New Inflammatory Bowel Disease Therapies in Development

New drugs are needed for patients with inflammatory bowel disease (IBD) because a significant fraction of these patients reach the end of the line with existing therapies, according to Jean-Frederic Colombel, MD, Mount Sinai School of Medicine in New York City. Dr Colombel gazed into the crystal ball in his presentation on new IBD therapies in development at 2012 Advances in Inflammatory Bowel Diseases, the Crohn’s & Colitis Foundation’s Clinical & Research Conference, held this week in Hollywood, Florida.

In reviewing data showing that 50% of infliximab users discontinued the drug for relapse within 6 years and 82% of discontinuers were receiving combination immunosuppression at the time of discontinuance, Dr Colombel echoed other presenters. For example, Stephen Hanauer, MD, reported on the Crohn’s trial of the fully Human antibody Adalimumab for Remission Maintenance study’s finding that 27% of responders to adalimumab lost response by 1 year. In a separate study, only 25% of patients who needed to be tried on a third anti–tumor necrosis factor (anti-TNF) agent maintained remission at 2 years. The studies taken together demonstrate that new drugs are needed.

Dr Colombel reviewed the following new anti-TNF agents in the pipeline that clinicians probably will be using in the near future:

• Golimumab. Use of this anti-TNF agent nearly doubled the rate of clinical response by week 6, compared with placebo, in the 2012 study Dr Colombel quoted. There were similar but slightly less impressive numbers for maintenance of remission through week 54. Golimumab currently is approved in the United States only for rheumatologic diseases pending further review of its efficacy in IBD.

• Ustekinemab. This agent currently is approved in the United States only for severe plaque psoriasis, but evidence for its effectiveness in Crohn disease after another anti-TNF agent is not successful is provided in a 2012 New England Journal of Medicine article. Future approval for that indication is likely.

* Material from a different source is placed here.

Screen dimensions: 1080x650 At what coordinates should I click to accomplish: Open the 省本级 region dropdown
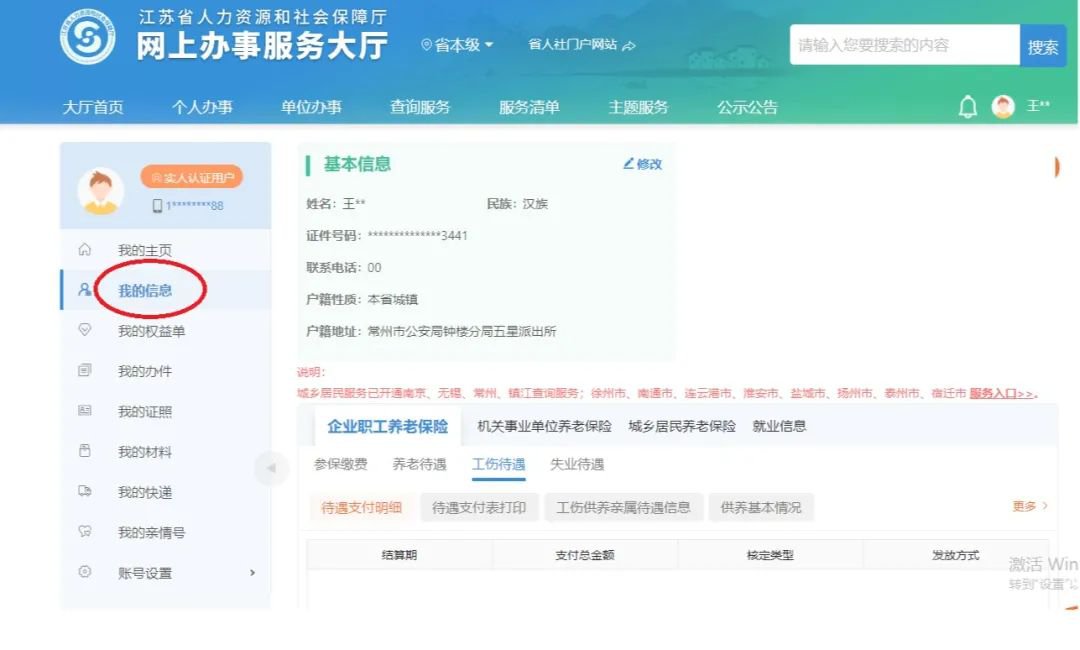[458, 45]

• Vedolizumab. This promising new anti-TNF agent currently is under study for treatment of patients with IBD; it is not yet approved.

• Tofacitinib. This novel small-molecule oral Janus kinase inhibitor currently is approved in the United States only for rheumatoid arthritis. Its oral administration would qualify as a major advance if it has activity similar to that of the anti-TNF agents. Use of this agent also will be a huge advance for those for whom the use of anti-TNF agents is not successful, because tofacitinib’s mechanism of action is different, blocking the inflammatory pathway in a completely different place. Tofacitinib’s superior efficacy compared with placebo in patients with moderately to severely active ulcerative colitis was established in a study published in 2012 in the New England Journal of Medicine.

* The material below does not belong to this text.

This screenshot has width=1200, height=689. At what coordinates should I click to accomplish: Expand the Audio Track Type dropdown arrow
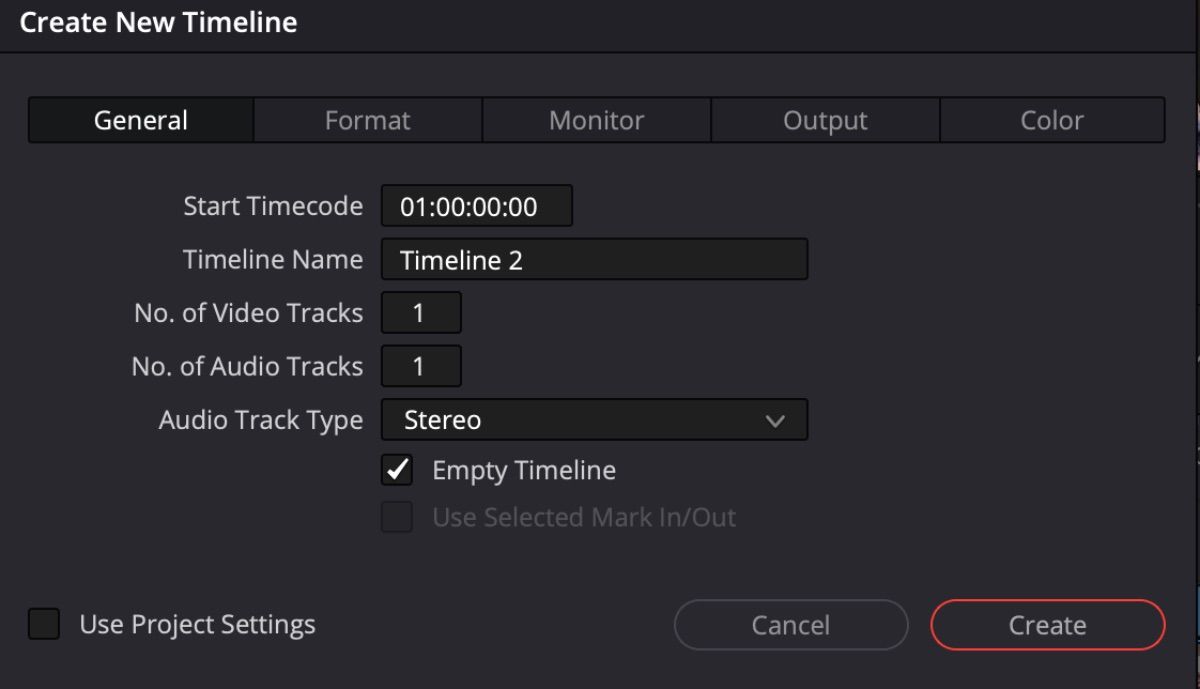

Dr Colombel briefly mentioned a few treatments that have been unsuccessful in trials. The use of secukinumab and brodalumab both let to worsening disease activity and candidiasis. Orally administered anti-TNF agents and vaccine-based therapies also have been unsuccessful.

Promising but future-oriented treatments that eventually may come to large clinical trials include mesenchymal stem cell transfer and autologous hematopoietic stem cell transplant.

One other crystal-ball prediction came not from Dr Colombel but rather from the lecturer immediately preceding him, Dr Maria Abreu of the University of Miami. She noted that given the deepening understanding of the genetic commonality of ulcerative colitis and Crohn disease, clinicians will in the future probably not obsess quite so much about distinguishing between the two. Treatment modalities already have started converging, and this trend probably will accelerate in the future.